> **Task**
When a line of the entries contains "computer", please list that line.
** Excerpted data follows **
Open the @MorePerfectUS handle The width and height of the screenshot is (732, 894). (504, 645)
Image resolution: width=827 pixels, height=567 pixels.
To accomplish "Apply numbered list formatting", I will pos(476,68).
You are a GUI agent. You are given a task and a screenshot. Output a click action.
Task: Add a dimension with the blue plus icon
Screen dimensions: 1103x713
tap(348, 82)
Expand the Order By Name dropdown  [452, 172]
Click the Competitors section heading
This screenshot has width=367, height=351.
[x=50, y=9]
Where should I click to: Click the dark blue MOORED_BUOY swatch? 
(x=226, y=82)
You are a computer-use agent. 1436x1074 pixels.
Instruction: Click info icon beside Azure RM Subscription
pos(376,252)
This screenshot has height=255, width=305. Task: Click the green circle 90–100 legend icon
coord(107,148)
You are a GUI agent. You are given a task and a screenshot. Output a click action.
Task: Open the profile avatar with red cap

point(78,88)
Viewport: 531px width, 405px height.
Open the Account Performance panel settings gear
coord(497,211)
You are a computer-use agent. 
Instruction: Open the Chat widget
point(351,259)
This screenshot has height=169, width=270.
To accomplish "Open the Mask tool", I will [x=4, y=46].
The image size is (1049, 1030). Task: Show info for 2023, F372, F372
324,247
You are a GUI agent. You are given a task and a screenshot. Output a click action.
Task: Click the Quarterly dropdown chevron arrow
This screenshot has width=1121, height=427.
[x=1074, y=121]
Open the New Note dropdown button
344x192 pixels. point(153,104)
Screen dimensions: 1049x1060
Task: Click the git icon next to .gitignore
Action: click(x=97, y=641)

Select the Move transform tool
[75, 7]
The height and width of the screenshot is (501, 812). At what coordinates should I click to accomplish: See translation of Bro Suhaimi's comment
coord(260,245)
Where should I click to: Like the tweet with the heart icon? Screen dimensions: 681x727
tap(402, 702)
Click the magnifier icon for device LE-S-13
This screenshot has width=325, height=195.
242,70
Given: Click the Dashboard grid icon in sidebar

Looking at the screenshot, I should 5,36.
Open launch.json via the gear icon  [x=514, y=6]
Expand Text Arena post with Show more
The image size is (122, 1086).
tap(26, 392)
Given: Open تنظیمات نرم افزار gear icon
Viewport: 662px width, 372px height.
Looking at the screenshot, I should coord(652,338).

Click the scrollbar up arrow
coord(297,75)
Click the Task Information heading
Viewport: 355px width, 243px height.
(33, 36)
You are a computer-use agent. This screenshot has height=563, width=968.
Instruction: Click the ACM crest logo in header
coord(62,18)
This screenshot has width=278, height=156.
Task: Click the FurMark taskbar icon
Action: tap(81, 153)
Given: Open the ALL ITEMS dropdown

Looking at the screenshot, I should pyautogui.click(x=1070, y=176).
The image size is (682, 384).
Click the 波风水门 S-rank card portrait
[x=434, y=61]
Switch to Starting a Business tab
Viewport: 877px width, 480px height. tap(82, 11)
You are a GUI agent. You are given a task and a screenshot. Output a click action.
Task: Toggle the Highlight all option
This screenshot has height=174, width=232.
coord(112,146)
** End of Excerpted data **
> **Exercise answer**
You are a computer-use agent. 1436x1074 pixels.
You are a computer-use agent. 
You are a computer-use agent. This screenshot has height=563, width=968.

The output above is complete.